### Required work
Leave out all pictures. Extract exactly the lines from the one containing "You are a computer-use" through the end of the data.

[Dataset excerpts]
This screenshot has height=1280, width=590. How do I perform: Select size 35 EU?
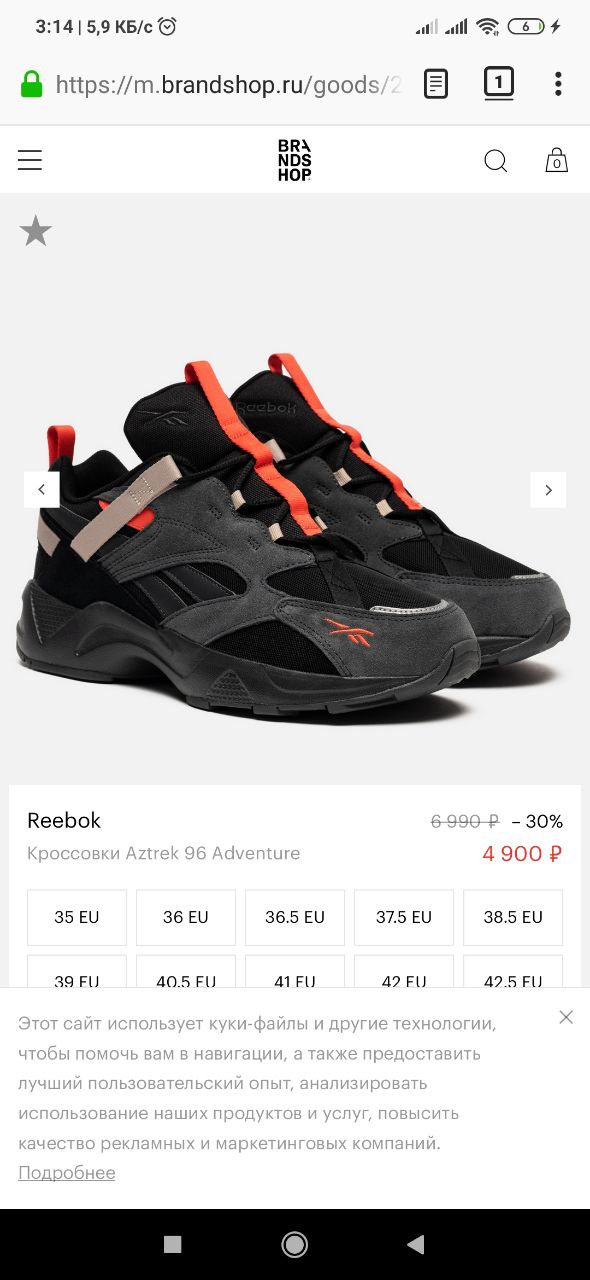click(77, 917)
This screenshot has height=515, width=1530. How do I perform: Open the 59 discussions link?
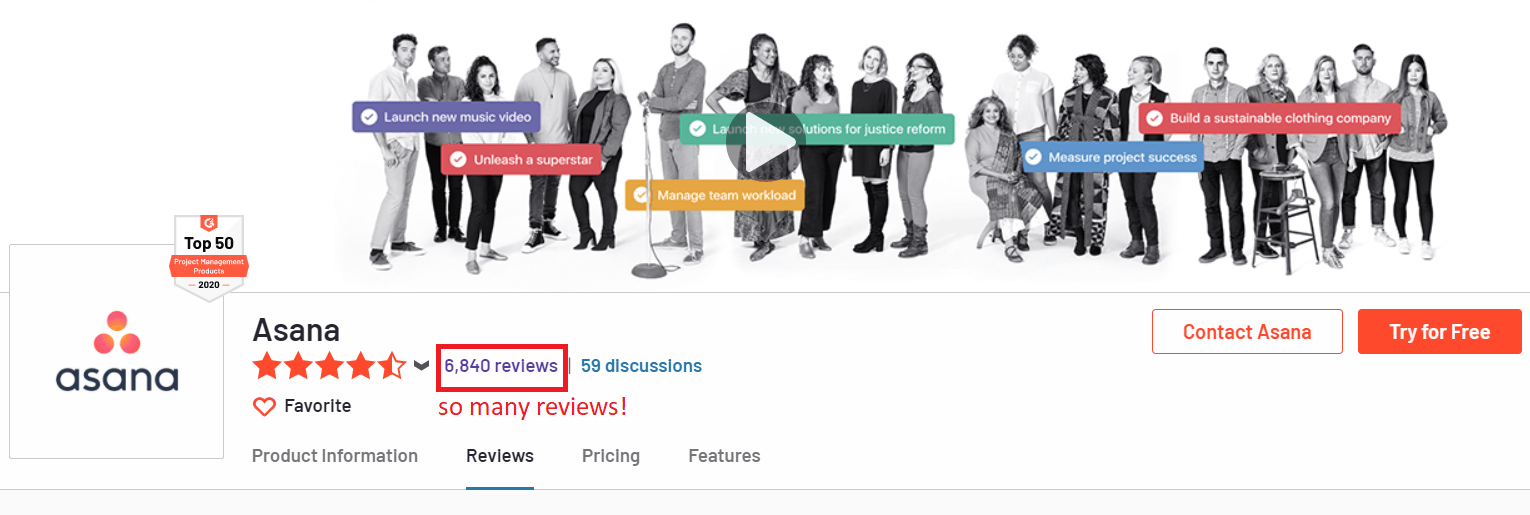tap(641, 366)
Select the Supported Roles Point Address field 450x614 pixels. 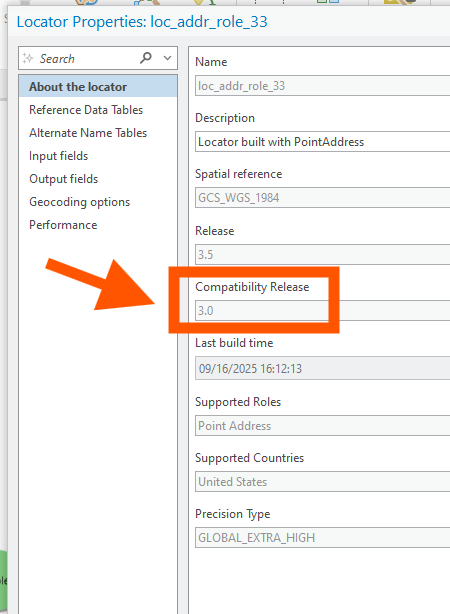[322, 426]
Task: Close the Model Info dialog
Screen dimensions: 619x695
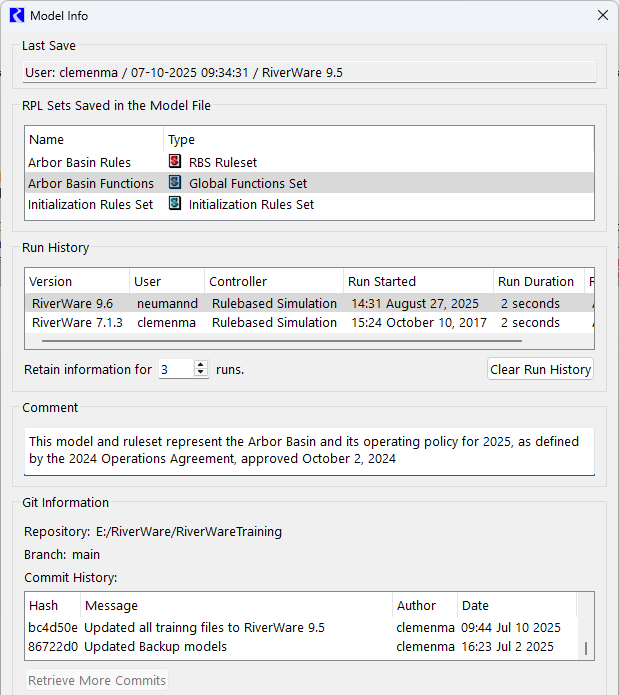Action: click(602, 15)
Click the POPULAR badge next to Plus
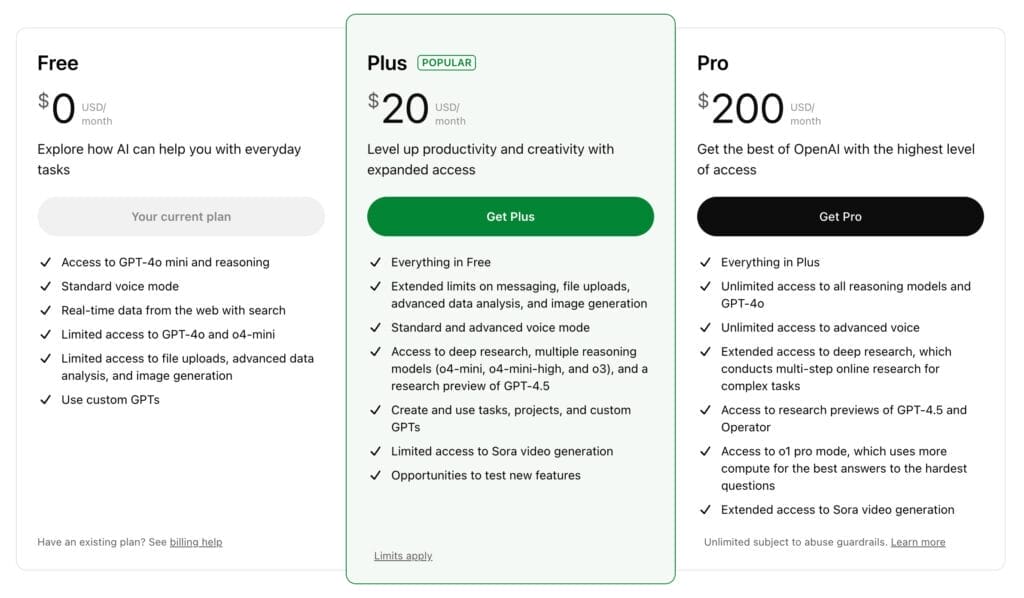The width and height of the screenshot is (1024, 598). tap(447, 63)
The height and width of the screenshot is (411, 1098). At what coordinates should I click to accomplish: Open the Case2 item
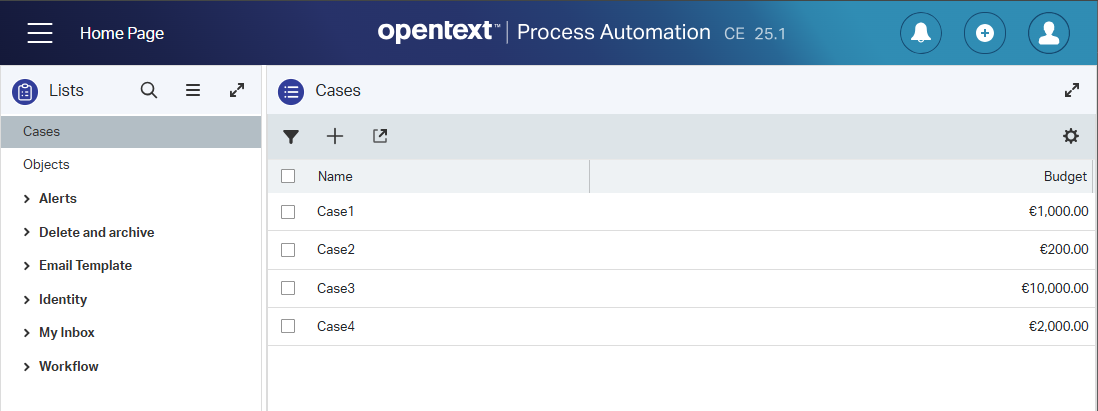click(x=336, y=250)
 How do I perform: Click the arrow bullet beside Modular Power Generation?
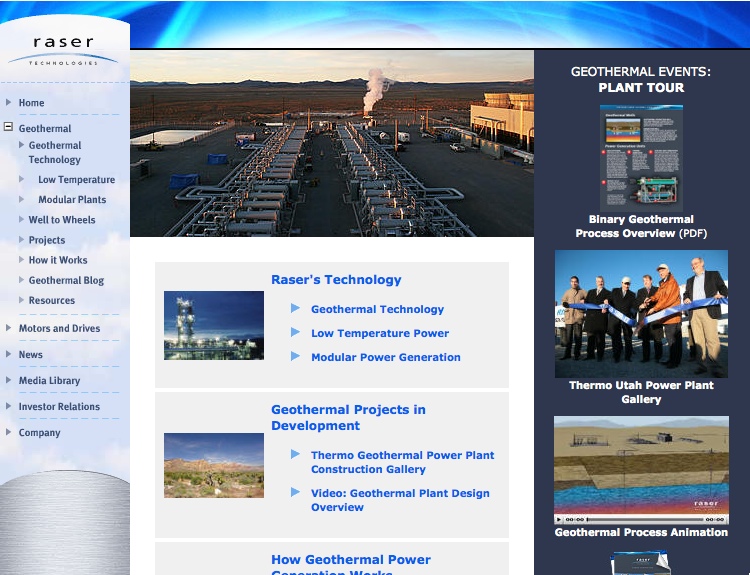[295, 356]
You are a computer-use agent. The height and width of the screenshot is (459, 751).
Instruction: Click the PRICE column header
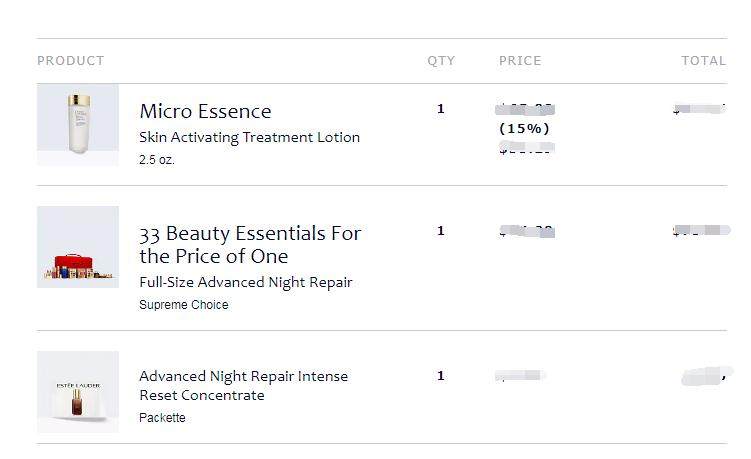pyautogui.click(x=520, y=61)
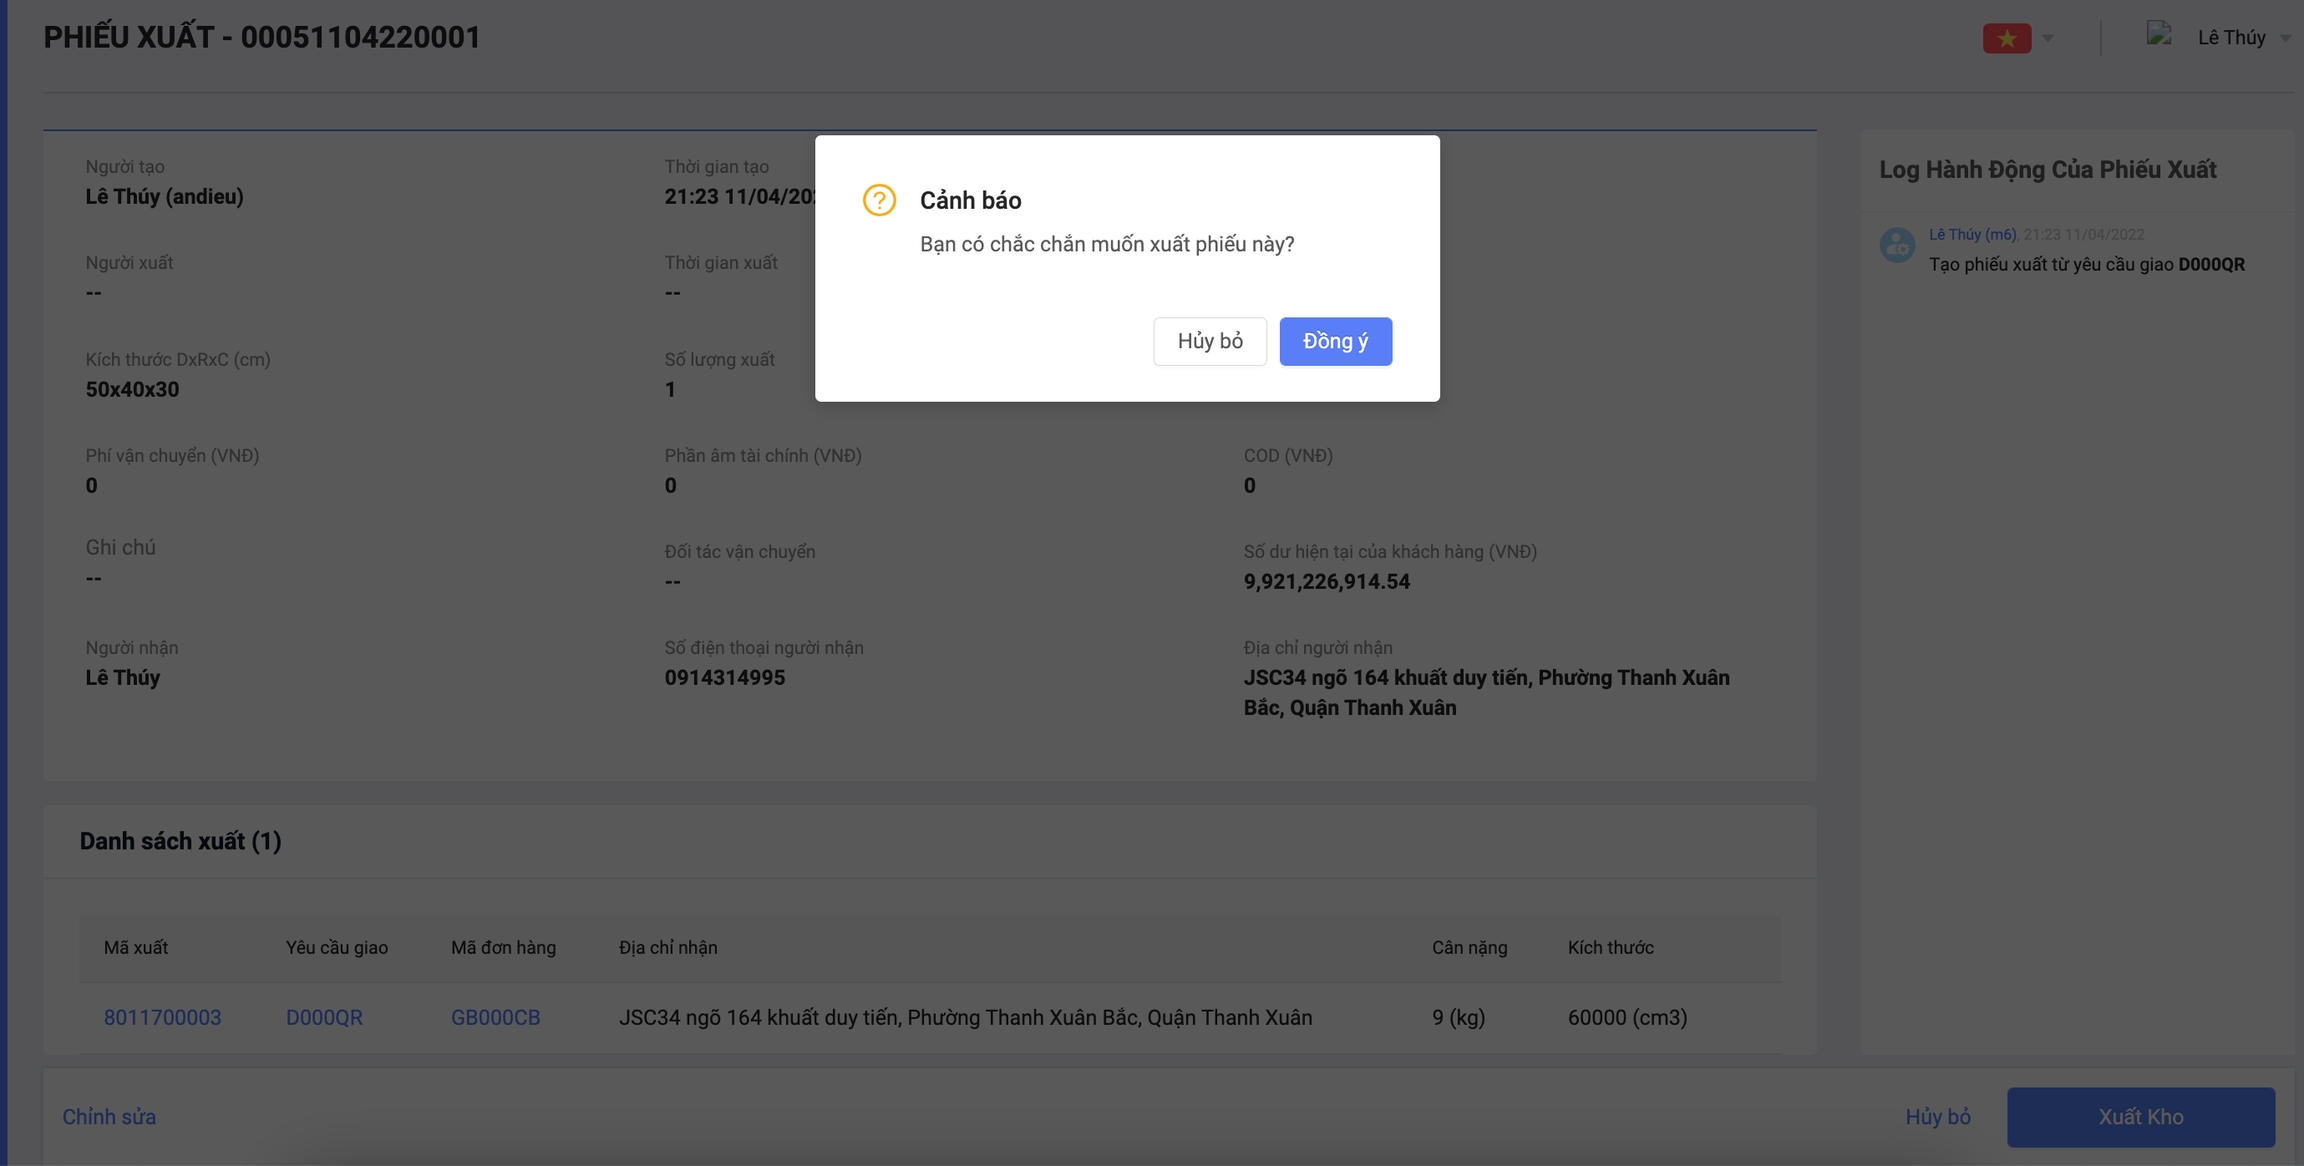Click the warning question mark icon
The image size is (2304, 1166).
pyautogui.click(x=879, y=200)
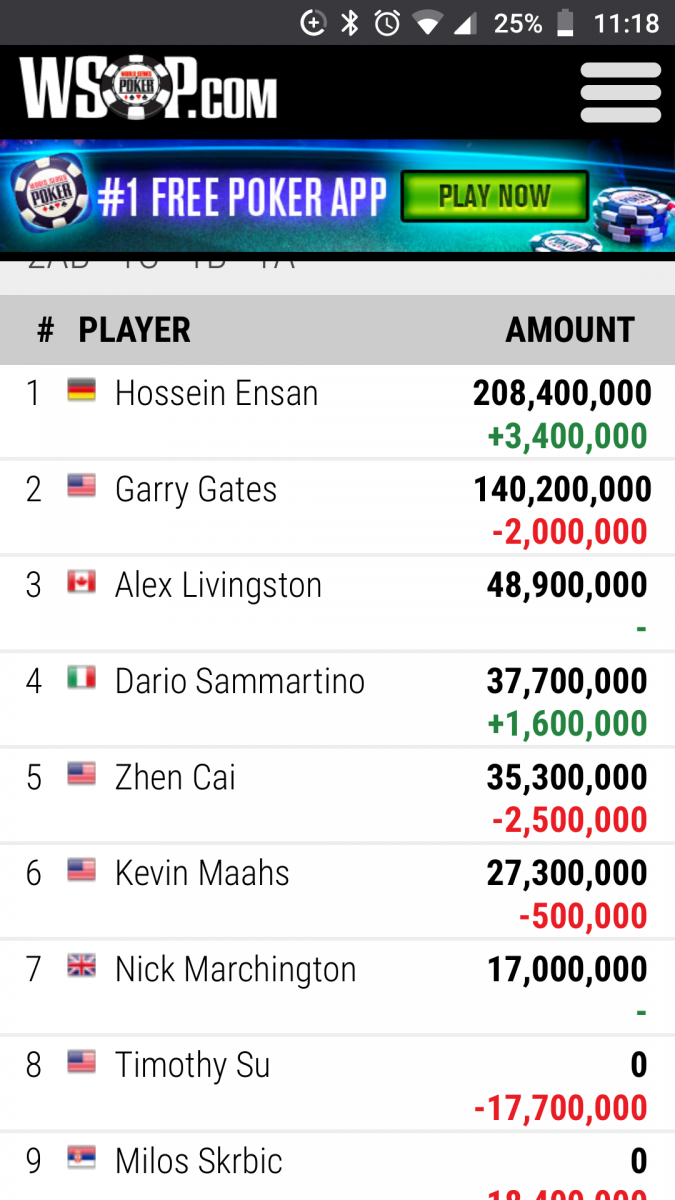
Task: Tap the WSOP.com logo
Action: coord(148,89)
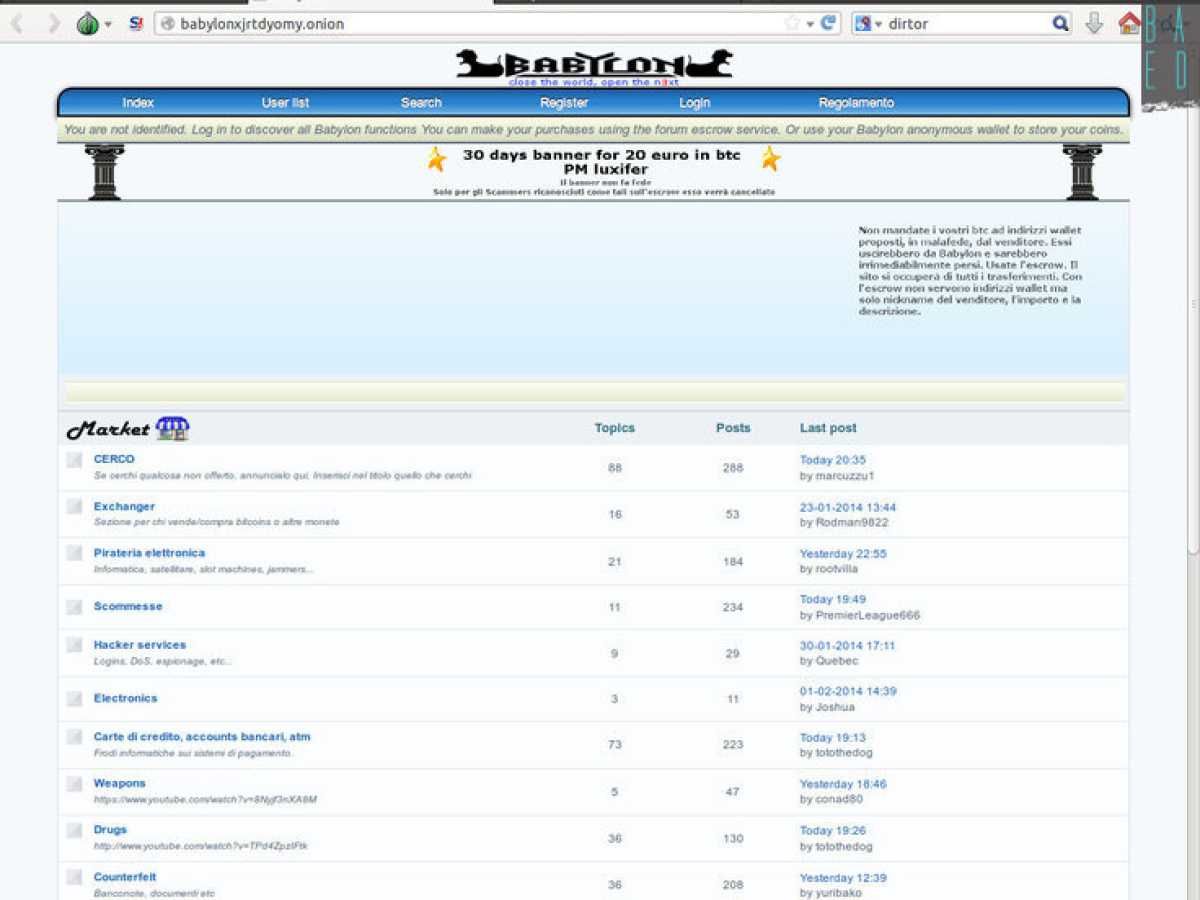Click the Tor onion icon in toolbar

click(x=88, y=23)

### Your response
You are a computer-use agent. The height and width of the screenshot is (459, 751).
Instruction: Click the PRICE column header
pyautogui.click(x=520, y=61)
Click the warning question mark icon
The image size is (2304, 1166).
pyautogui.click(x=879, y=200)
Task: Tap the WSOP.com logo
Action: coord(148,89)
Click the Tor onion icon in toolbar

click(x=88, y=23)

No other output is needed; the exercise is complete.